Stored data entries
....
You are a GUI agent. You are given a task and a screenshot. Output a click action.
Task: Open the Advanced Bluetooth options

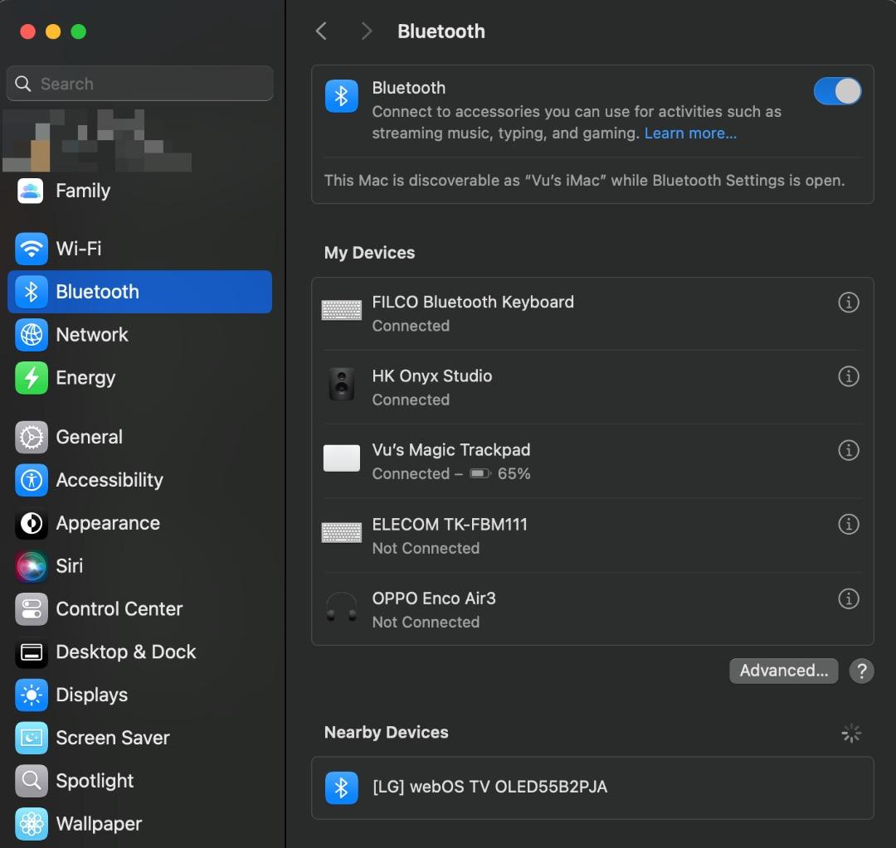tap(783, 671)

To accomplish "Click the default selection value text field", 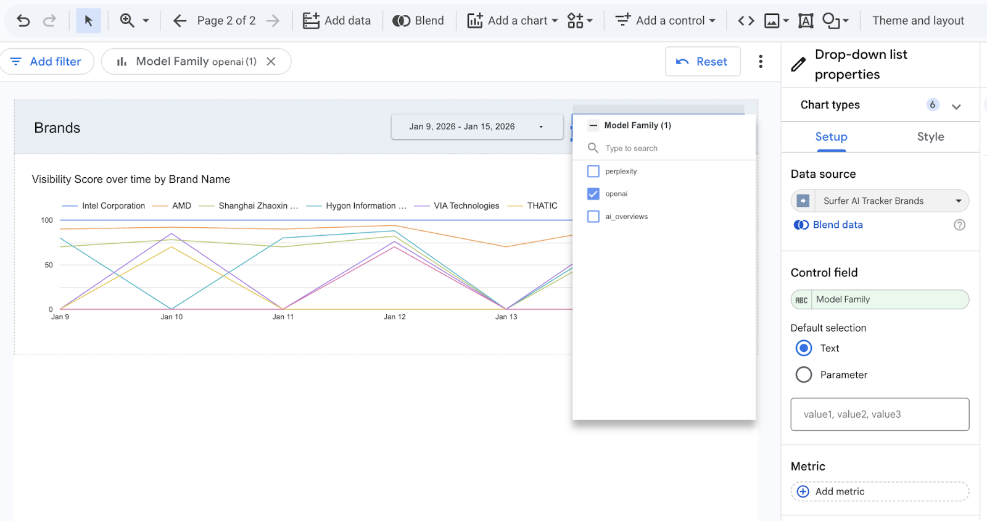I will coord(880,414).
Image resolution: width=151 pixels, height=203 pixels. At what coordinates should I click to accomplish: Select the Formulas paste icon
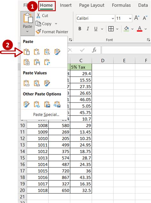pyautogui.click(x=37, y=52)
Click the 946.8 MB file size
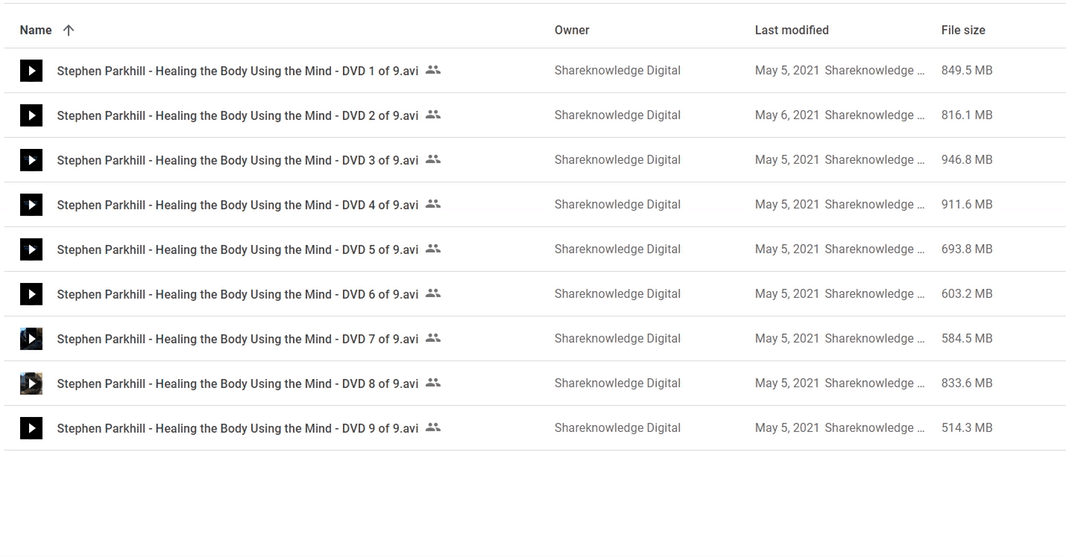1066x557 pixels. tap(966, 160)
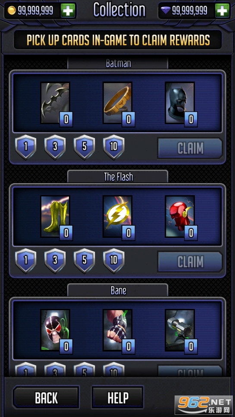The height and width of the screenshot is (417, 235).
Task: Select Bane's studded fist gauntlet card
Action: coord(118,330)
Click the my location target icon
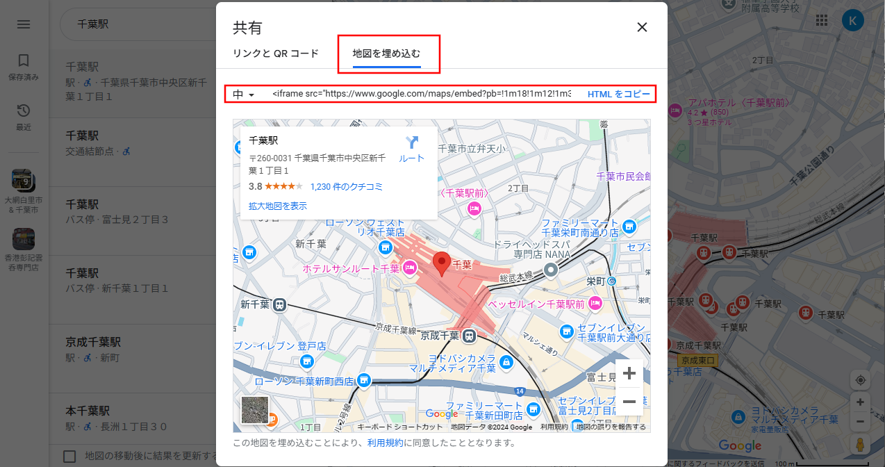This screenshot has width=885, height=467. [860, 379]
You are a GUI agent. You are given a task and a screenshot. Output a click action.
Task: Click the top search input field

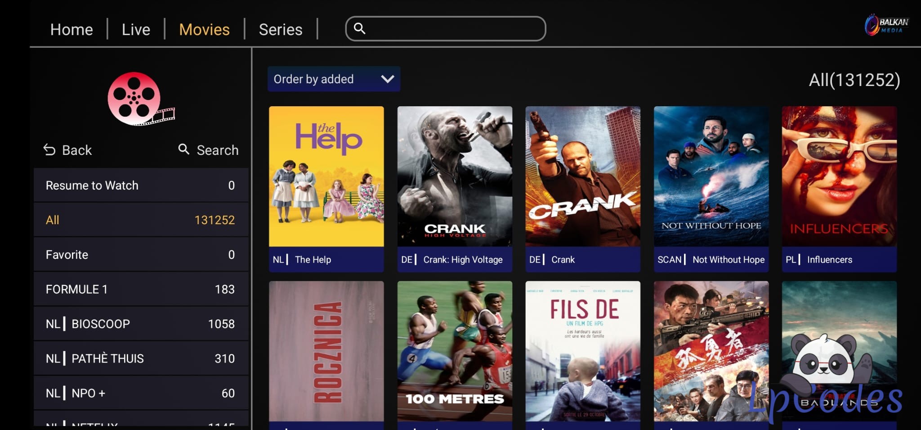pyautogui.click(x=445, y=29)
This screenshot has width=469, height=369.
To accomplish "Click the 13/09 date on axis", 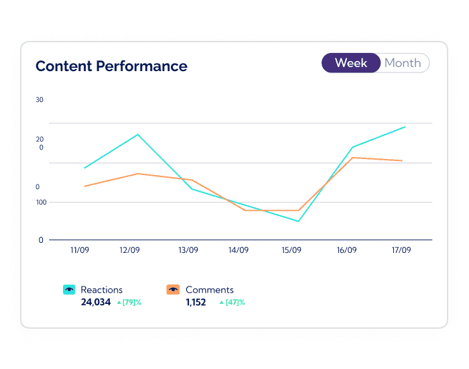I will (x=188, y=250).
....
▸ WHAT YOU WILL DO
With the pictures omitted, copy the entries above exactly from the line containing "Click the my location target icon" through the line containing "This screenshot has width=469, height=369.", both lines included.

▸ RESPONSE TO THE TASK
Click the my location target icon
This screenshot has width=885, height=467. [860, 379]
You are a GUI agent. You are given a task and a screenshot. Output a click action.
Task: Click the top search input field

pyautogui.click(x=445, y=29)
This screenshot has width=469, height=369.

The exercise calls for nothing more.